Candidate Data Sources:

  • Demonstrate you are able to successfully scrape the website(s)/access the API (i.e. the API is not paywalled, or an initial scrape attempt of the website worked)

evidence of successful scraping and api access can be found at https://github.com/mke27/life/blob/main/datasets/raw-datasets/accessingAPI.ipynb for API access

and https://github.com/mke27/life/blob/main/datasets/raw-datasets/dataAccessTest/webScraper.ipynb for successful webscraping

  • Establish contents of data as appropriate for ML (# of observations, and types of features)

For our two models, we will need the data for our six chosen metrics (education, environment, health, infrastructure, culture and safety) over a period of at least 8 years. This is so that we can build an AR1 (autoregression model with a lag of 1 year). This model will be capable of predicting the next year’s happiness index using the previous year’s happiness index and our six chosen metrics.

Upon further exploration, it seems as though our autoregression model may need to be adapted into a gradient descent model. This is because we do not have enough data to make meaningful predictions for James Gardinier. We will only be capable of predicting data for the past.

  • Establish utility of data in addressing personas’ use of application

This data is essential for our Student to decide which European country best fits her needs.

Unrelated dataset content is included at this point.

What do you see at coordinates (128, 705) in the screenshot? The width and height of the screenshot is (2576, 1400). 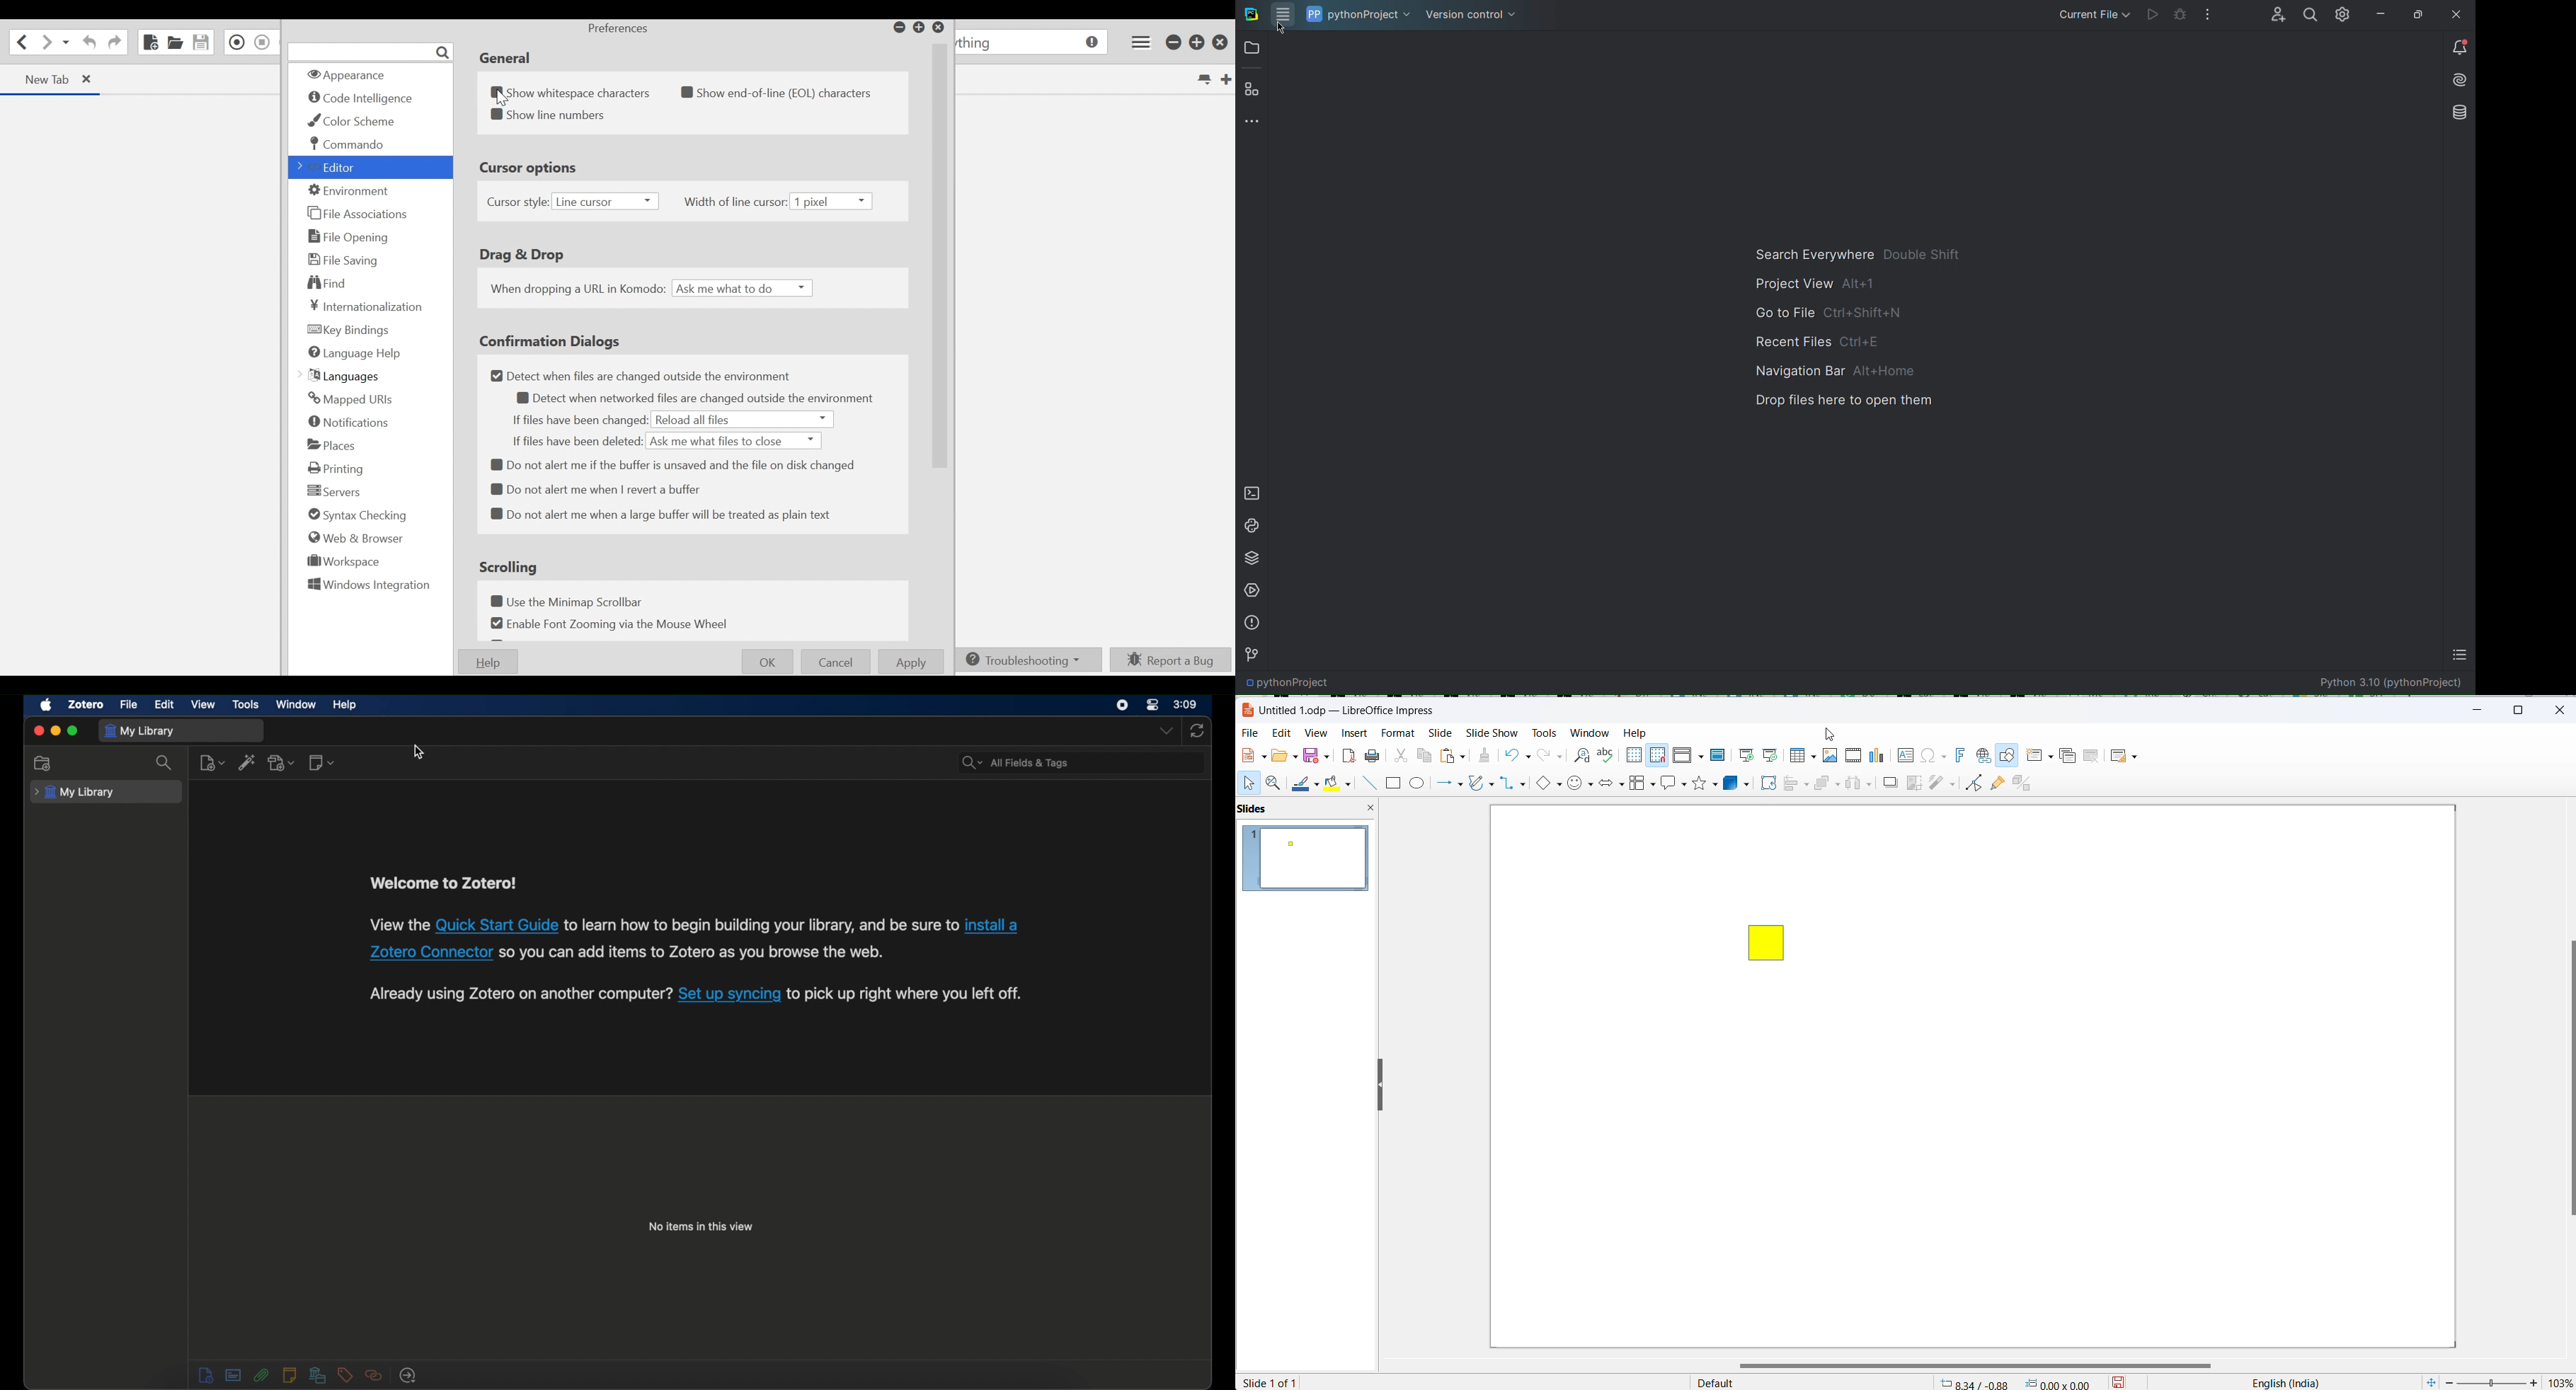 I see `file` at bounding box center [128, 705].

We need these features to be available for our similarity scores so that we can compare countries. This same model will be very useful for Faye Mulligan to identify nations that require what her organization provides the most. She will be able to see which countries fit the profile of being ‘in need’ the most.

We also need the previous years of this data so that we may build our autoregression model and so that it may predict as much into the future as possible. This will be helpful for our French politician, James Gardinier, to evaluate the performance of his nation and policy with happiness index. Furhtermore, we are providing Gardiner a way of quickly determining the latest in EU policy combatting the 6 chosen metrics by webscraping many different news sites. We will use this data to provide Gardinier a view of the three most recent headlines concerning any one or two metrics.